-- EXERCISE --
The lines that make up this material should each be returned exactly.

-- TASK DATA --

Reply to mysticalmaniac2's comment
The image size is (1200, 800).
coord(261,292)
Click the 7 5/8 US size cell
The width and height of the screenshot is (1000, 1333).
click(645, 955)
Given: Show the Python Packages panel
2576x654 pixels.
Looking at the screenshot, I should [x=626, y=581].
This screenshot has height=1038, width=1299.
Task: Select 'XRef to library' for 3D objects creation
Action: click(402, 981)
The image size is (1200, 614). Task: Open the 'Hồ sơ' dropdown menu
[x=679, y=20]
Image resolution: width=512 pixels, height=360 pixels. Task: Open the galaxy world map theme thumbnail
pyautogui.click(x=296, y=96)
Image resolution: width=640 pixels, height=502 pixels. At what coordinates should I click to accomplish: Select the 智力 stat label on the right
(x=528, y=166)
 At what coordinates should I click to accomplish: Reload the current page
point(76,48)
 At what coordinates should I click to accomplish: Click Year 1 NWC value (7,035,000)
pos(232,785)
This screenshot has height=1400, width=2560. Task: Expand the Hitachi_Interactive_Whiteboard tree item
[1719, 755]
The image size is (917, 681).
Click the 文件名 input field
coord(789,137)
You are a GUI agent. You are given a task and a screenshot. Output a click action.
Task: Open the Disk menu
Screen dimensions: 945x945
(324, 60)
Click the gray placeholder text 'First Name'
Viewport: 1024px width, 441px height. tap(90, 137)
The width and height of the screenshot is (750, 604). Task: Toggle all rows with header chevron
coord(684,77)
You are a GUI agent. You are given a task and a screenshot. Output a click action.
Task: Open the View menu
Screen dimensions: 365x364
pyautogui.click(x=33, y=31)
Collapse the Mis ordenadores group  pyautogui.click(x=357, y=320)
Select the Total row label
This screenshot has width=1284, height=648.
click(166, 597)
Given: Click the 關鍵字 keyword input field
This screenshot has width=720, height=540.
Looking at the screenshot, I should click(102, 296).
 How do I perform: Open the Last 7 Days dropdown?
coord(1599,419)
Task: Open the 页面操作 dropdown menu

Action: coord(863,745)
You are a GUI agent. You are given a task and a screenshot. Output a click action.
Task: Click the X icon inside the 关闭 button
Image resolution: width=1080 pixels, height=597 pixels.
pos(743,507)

-- SOLUTION FOR THIS EXERCISE --
Reply to mysticalmaniac2's comment
The image size is (1200, 800).
coord(261,292)
Click the 7 5/8 US size cell
The width and height of the screenshot is (1000, 1333).
click(645, 955)
Given: Show the Python Packages panel
2576x654 pixels.
Looking at the screenshot, I should [x=626, y=581].
This screenshot has height=1038, width=1299.
Task: Select 'XRef to library' for 3D objects creation
Action: click(402, 981)
The image size is (1200, 614). Task: Open the 'Hồ sơ' dropdown menu
[x=679, y=20]
Image resolution: width=512 pixels, height=360 pixels. Task: Open the galaxy world map theme thumbnail
pyautogui.click(x=296, y=96)
Image resolution: width=640 pixels, height=502 pixels. At what coordinates should I click to accomplish: Select the 智力 stat label on the right
(x=528, y=166)
 At what coordinates should I click to accomplish: Reload the current page
point(76,48)
 At what coordinates should I click to accomplish: Click Year 1 NWC value (7,035,000)
pos(232,785)
This screenshot has height=1400, width=2560. Task: Expand the Hitachi_Interactive_Whiteboard tree item
[1719, 755]
The image size is (917, 681).
Click the 文件名 input field
coord(789,137)
You are a GUI agent. You are given a task and a screenshot. Output a click action.
Task: Open the Disk menu
Screen dimensions: 945x945
(324, 60)
Click the gray placeholder text 'First Name'
Viewport: 1024px width, 441px height. tap(90, 137)
The width and height of the screenshot is (750, 604). Task: Toggle all rows with header chevron
coord(684,77)
You are a GUI agent. You are given a task and a screenshot. Output a click action.
Task: Open the View menu
Screen dimensions: 365x364
pyautogui.click(x=33, y=31)
Collapse the Mis ordenadores group  pyautogui.click(x=357, y=320)
Select the Total row label
This screenshot has width=1284, height=648.
click(166, 597)
Given: Click the 關鍵字 keyword input field
This screenshot has width=720, height=540.
Looking at the screenshot, I should click(102, 296).
 How do I perform: Open the Last 7 Days dropdown?
coord(1599,419)
Task: Open the 页面操作 dropdown menu

Action: coord(863,745)
You are a GUI agent. You are given a task and a screenshot. Output a click action.
Task: Click the X icon inside the 关闭 button
Image resolution: width=1080 pixels, height=597 pixels.
pos(743,507)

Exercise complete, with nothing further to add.